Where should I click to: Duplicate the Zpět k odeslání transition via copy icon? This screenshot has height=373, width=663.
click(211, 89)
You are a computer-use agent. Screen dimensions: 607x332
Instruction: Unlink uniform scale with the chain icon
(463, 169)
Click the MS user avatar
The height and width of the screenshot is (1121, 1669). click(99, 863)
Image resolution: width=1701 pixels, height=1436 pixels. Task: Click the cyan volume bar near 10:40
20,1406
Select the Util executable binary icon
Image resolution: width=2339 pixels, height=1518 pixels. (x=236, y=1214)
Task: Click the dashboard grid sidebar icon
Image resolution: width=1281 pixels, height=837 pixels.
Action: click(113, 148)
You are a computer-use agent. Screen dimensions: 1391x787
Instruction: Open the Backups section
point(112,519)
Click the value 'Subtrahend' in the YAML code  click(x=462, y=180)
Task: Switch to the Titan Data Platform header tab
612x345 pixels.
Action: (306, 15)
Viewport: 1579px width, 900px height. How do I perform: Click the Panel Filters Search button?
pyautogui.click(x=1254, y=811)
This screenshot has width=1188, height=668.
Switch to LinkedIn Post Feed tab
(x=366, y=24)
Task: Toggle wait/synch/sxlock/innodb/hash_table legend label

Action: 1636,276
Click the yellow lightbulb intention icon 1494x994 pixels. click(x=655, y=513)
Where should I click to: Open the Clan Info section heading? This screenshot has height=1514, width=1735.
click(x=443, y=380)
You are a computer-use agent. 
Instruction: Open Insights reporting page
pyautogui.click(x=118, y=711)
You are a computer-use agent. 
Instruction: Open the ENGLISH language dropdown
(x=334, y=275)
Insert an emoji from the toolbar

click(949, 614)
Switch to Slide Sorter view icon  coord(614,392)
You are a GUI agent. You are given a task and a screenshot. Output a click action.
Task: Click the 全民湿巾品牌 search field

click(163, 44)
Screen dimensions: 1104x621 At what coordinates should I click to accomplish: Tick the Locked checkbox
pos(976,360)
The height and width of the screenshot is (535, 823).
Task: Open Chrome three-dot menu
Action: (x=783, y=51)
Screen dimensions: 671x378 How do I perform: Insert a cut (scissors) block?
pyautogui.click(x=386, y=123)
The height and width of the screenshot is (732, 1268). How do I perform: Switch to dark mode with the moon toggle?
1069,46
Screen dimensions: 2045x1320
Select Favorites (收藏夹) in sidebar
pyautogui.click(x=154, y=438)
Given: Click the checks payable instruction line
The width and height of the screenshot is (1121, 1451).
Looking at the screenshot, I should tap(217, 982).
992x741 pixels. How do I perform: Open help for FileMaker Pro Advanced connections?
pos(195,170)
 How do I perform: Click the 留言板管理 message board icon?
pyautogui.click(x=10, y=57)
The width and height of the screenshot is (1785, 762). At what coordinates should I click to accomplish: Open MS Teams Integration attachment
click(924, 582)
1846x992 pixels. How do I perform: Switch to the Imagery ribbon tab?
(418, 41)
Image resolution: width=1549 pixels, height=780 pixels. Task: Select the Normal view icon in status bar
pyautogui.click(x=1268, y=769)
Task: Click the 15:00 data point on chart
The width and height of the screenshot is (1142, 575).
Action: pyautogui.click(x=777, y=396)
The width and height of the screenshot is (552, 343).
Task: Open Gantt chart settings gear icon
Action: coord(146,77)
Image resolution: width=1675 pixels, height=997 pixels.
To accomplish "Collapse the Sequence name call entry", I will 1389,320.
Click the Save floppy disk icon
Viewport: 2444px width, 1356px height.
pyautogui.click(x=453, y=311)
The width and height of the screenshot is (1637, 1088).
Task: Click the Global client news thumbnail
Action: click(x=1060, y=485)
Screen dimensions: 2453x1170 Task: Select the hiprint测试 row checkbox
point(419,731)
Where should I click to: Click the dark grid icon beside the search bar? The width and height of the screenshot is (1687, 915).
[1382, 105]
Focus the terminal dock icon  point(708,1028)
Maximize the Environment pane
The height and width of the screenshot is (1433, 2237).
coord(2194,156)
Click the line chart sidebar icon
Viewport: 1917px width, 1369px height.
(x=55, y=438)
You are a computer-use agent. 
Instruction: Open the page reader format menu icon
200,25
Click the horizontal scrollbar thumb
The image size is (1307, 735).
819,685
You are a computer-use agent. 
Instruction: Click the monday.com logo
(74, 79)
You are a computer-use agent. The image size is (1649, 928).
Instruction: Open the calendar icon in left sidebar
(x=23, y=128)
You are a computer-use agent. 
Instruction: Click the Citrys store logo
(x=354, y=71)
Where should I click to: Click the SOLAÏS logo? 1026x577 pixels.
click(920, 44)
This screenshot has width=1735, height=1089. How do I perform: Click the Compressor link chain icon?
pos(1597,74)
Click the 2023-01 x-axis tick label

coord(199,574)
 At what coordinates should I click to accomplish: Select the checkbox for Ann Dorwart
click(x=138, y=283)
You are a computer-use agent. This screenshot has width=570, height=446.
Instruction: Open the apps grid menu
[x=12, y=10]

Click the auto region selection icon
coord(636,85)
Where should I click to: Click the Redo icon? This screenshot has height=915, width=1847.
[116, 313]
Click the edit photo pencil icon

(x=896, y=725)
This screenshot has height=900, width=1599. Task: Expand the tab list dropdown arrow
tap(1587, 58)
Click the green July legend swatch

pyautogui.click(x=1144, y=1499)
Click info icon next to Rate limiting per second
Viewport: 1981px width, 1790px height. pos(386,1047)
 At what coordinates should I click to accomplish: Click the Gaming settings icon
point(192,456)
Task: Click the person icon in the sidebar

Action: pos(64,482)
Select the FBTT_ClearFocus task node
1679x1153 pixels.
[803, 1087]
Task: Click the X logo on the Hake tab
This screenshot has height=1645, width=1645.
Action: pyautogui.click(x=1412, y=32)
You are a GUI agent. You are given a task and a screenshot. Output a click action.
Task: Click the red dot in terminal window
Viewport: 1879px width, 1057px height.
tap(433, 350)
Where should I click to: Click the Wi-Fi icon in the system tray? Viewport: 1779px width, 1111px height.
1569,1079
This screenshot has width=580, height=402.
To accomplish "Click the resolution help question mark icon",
---------------
● Task brief: Each line of the records must be reproduced exactly.

● Task output:
Where should I click to: Duplicate the Zpět k odeslání transition via copy icon? This screenshot has height=373, width=663.
click(211, 89)
You are a computer-use agent. Screen dimensions: 607x332
Instruction: Unlink uniform scale with the chain icon
(463, 169)
Click the MS user avatar
The height and width of the screenshot is (1121, 1669). click(99, 863)
Image resolution: width=1701 pixels, height=1436 pixels. Task: Click the cyan volume bar near 10:40
20,1406
Select the Util executable binary icon
Image resolution: width=2339 pixels, height=1518 pixels. (x=236, y=1214)
Task: Click the dashboard grid sidebar icon
Image resolution: width=1281 pixels, height=837 pixels.
Action: click(113, 148)
You are a computer-use agent. Screen dimensions: 1391x787
Instruction: Open the Backups section
point(112,519)
Click the value 'Subtrahend' in the YAML code  click(x=462, y=180)
Task: Switch to the Titan Data Platform header tab
612x345 pixels.
Action: (306, 15)
Viewport: 1579px width, 900px height. How do I perform: Click the Panel Filters Search button?
pyautogui.click(x=1254, y=811)
This screenshot has width=1188, height=668.
Switch to LinkedIn Post Feed tab
(x=366, y=24)
Task: Toggle wait/synch/sxlock/innodb/hash_table legend label

Action: 1636,276
Click the yellow lightbulb intention icon 1494x994 pixels. click(x=655, y=513)
Where should I click to: Open the Clan Info section heading? This screenshot has height=1514, width=1735.
click(x=443, y=380)
You are a computer-use agent. 
Instruction: Open Insights reporting page
pyautogui.click(x=118, y=711)
You are a computer-use agent. 
Instruction: Open the ENGLISH language dropdown
(x=334, y=275)
Insert an emoji from the toolbar

click(949, 614)
Switch to Slide Sorter view icon  coord(614,392)
You are a GUI agent. You are given a task and a screenshot. Output a click action.
Task: Click the 全民湿巾品牌 search field

click(163, 44)
Screen dimensions: 1104x621 At what coordinates should I click to accomplish: Tick the Locked checkbox
pos(976,360)
The height and width of the screenshot is (535, 823).
Task: Open Chrome three-dot menu
Action: (x=783, y=51)
Screen dimensions: 671x378 How do I perform: Insert a cut (scissors) block?
pyautogui.click(x=386, y=123)
The height and width of the screenshot is (732, 1268). How do I perform: Switch to dark mode with the moon toggle?
1069,46
Screen dimensions: 2045x1320
Select Favorites (收藏夹) in sidebar
pyautogui.click(x=154, y=438)
Given: Click the checks payable instruction line
The width and height of the screenshot is (1121, 1451).
Looking at the screenshot, I should tap(217, 982).
992x741 pixels. How do I perform: Open help for FileMaker Pro Advanced connections?
pos(195,170)
 How do I perform: Click the 留言板管理 message board icon?
pyautogui.click(x=10, y=57)
The width and height of the screenshot is (1785, 762). At what coordinates should I click to accomplish: Open MS Teams Integration attachment
click(924, 582)
1846x992 pixels. How do I perform: Switch to the Imagery ribbon tab?
(418, 41)
Image resolution: width=1549 pixels, height=780 pixels. Task: Select the Normal view icon in status bar
pyautogui.click(x=1268, y=769)
Task: Click the 15:00 data point on chart
The width and height of the screenshot is (1142, 575).
Action: pyautogui.click(x=777, y=396)
The width and height of the screenshot is (552, 343).
Task: Open Gantt chart settings gear icon
Action: coord(146,77)
Image resolution: width=1675 pixels, height=997 pixels.
To accomplish "Collapse the Sequence name call entry", I will 1389,320.
Click the Save floppy disk icon
Viewport: 2444px width, 1356px height.
pyautogui.click(x=453, y=311)
The width and height of the screenshot is (1637, 1088).
Task: Click the Global client news thumbnail
Action: click(x=1060, y=485)
Screen dimensions: 2453x1170 Task: Select the hiprint测试 row checkbox
point(419,731)
Where should I click to: Click the dark grid icon beside the search bar? The width and height of the screenshot is (1687, 915).
[1382, 105]
Focus the terminal dock icon  point(708,1028)
Maximize the Environment pane
The height and width of the screenshot is (1433, 2237).
coord(2194,156)
Click the line chart sidebar icon
Viewport: 1917px width, 1369px height.
(x=55, y=438)
You are a computer-use agent. 
Instruction: Open the page reader format menu icon
200,25
Click the horizontal scrollbar thumb
The image size is (1307, 735).
819,685
You are a computer-use agent. 
Instruction: Click the monday.com logo
(74, 79)
You are a computer-use agent. The image size is (1649, 928).
Instruction: Open the calendar icon in left sidebar
(x=23, y=128)
You are a computer-use agent. 
Instruction: Click the Citrys store logo
(x=354, y=71)
Where should I click to: Click the SOLAÏS logo? 1026x577 pixels.
click(920, 44)
This screenshot has width=1735, height=1089. How do I perform: Click the Compressor link chain icon?
pos(1597,74)
Click the 2023-01 x-axis tick label

coord(199,574)
 At what coordinates should I click to accomplish: Select the checkbox for Ann Dorwart
click(x=138, y=283)
You are a computer-use agent. This screenshot has width=570, height=446.
Instruction: Open the apps grid menu
[x=12, y=10]

Click the auto region selection icon
coord(636,85)
Where should I click to: Click the Redo icon? This screenshot has height=915, width=1847.
[116, 313]
Click the edit photo pencil icon

(x=896, y=725)
This screenshot has height=900, width=1599. Task: Expand the tab list dropdown arrow
tap(1587, 58)
Click the green July legend swatch

pyautogui.click(x=1144, y=1499)
Click info icon next to Rate limiting per second
Viewport: 1981px width, 1790px height. pos(386,1047)
 At what coordinates should I click to accomplish: Click the Gaming settings icon
point(192,456)
Task: Click the person icon in the sidebar

Action: pos(64,482)
Select the FBTT_ClearFocus task node
1679x1153 pixels.
[803, 1087]
Task: Click the X logo on the Hake tab
This screenshot has height=1645, width=1645.
Action: pyautogui.click(x=1412, y=32)
You are a GUI agent. You are given a task and a screenshot. Output a click action.
Task: Click the red dot in terminal window
Viewport: 1879px width, 1057px height.
tap(433, 350)
Where should I click to: Click the Wi-Fi icon in the system tray? Viewport: 1779px width, 1111px height.
1569,1079
This screenshot has width=580, height=402.
To accomplish "Click the resolution help question mark icon",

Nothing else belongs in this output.